AP: There’s a lot of people these days that are looking at something called a deep energy retrofit. So you see a single-family home or a multi-family building and the energy usage is really high in it and the building is a stucco building built in the ’60s or ’70s. Somebody comes around and says, “I want to add four inches of exterior insulation to the building, pull all the windows out and put high-quality triple pane windows in, reduce the heat load from the building by 75 percent, then take all of the insulation in the building, run it through an air-to-air heat exchanger, and then send it back into the building.”

You look at that and you go, “Oh my god, you’re so crazy. That’s got a 50,000-year payback.”

But when you really look at the numbers, it’s something that you can finance when you’re refinancing the debt on the building, and the building really doesn’t feel it that much. Then all of a sudden, the building that’s using $10,000 of fuel, water, and electricity a year goes down to $1,000 per year and you have a serious reduction in heat loss in the building as well as a big up-kick in comfort. By doing an air-to-air heat exchanger, you have a lot more fresh air coming into the building, so you don’t have the fear everyone tells you of “Oh, if I tighten my house, I’ll get indoor air quality sickness” or something.

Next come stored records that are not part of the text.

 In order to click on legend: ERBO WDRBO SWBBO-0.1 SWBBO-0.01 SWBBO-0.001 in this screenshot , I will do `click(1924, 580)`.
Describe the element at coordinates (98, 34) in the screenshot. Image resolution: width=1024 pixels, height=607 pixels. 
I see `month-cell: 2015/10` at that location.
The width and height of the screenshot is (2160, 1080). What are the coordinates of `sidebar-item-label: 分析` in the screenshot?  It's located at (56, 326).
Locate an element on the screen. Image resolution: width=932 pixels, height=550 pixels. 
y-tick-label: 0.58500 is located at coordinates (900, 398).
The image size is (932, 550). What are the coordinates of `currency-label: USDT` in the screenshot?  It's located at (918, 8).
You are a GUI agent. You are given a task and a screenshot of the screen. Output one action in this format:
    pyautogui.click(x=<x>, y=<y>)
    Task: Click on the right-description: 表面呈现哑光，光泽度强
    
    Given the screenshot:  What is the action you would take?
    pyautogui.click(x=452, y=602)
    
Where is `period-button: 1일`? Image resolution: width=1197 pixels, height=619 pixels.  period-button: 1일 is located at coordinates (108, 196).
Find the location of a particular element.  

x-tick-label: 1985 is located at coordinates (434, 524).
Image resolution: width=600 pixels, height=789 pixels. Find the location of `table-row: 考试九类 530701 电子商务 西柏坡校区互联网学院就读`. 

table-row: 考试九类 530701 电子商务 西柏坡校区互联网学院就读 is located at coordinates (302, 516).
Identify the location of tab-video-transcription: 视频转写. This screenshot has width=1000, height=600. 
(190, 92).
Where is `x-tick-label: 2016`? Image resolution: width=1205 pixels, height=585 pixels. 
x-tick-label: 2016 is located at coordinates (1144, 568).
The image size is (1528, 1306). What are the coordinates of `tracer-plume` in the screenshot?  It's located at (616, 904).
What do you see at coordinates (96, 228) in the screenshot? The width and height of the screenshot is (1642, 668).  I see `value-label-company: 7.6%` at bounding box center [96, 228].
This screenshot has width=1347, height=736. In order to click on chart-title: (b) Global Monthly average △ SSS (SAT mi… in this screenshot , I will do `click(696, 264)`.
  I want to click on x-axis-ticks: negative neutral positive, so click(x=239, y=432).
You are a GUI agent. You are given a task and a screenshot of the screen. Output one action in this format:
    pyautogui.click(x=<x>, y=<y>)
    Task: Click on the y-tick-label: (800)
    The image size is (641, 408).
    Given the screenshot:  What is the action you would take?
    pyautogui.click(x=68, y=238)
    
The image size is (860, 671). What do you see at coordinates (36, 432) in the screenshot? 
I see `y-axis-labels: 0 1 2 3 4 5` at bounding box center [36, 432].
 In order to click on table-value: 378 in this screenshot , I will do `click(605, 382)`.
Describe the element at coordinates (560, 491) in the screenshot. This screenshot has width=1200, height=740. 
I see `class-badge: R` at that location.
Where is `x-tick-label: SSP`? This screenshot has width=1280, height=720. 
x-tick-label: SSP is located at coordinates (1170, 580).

If you build tight and ventilate right, you can do a great job with energy efficiency in buildings.

BTR: And it doesn’t have to cost an arm and a leg if done through refinancing?

AP: Basically. When I’m not working for GreenhomeNYC as a volunteer, I’m a bank vice president working for the Community Preservation Corporation. We’ve loaned $8 billion for affordable housing since 1974, and it’s all been affordable housing primarily in New York state. We have a green financing initiative now, (and I think we are the only people in the country doing it in this fashion) but we are encouraging owners of multi-family buildings to do an energy audit as part of refinancing their debt because, as I said earlier, a group of smart bankers got together and said, “If we really want to invest in energy efficiency, the tool we should be using should be the mortgage.” When you refinance the debt on the building, particularly in multi-family buildings, you make a lot of repairs in the building that only have a three-year lifespan, but you’re building them into a 30-year mortgage. So you’re painting hallways, you’re replacing hallway lights, painting apartments, paving the driveway, painting the fire escapes — you’re doing a whole series of things that only have to be done again as a part of regular maintenance in three years. You’ll also do things like repair the lobby, replace the kitchens, replace the bathrooms — which, of course, add creature comforts to the building but also bring up its value. So when you do that, no one asks what’s the payback because they see it’s making the value of the building go up.

So we want people to get away from the whole payback conversation and really look at what your energy usage is upfront and, if we do a decent retrofit on your building, what we can save. If we can get those kind of savings in the building, it’s going to increase your cash flow and make your building worth more.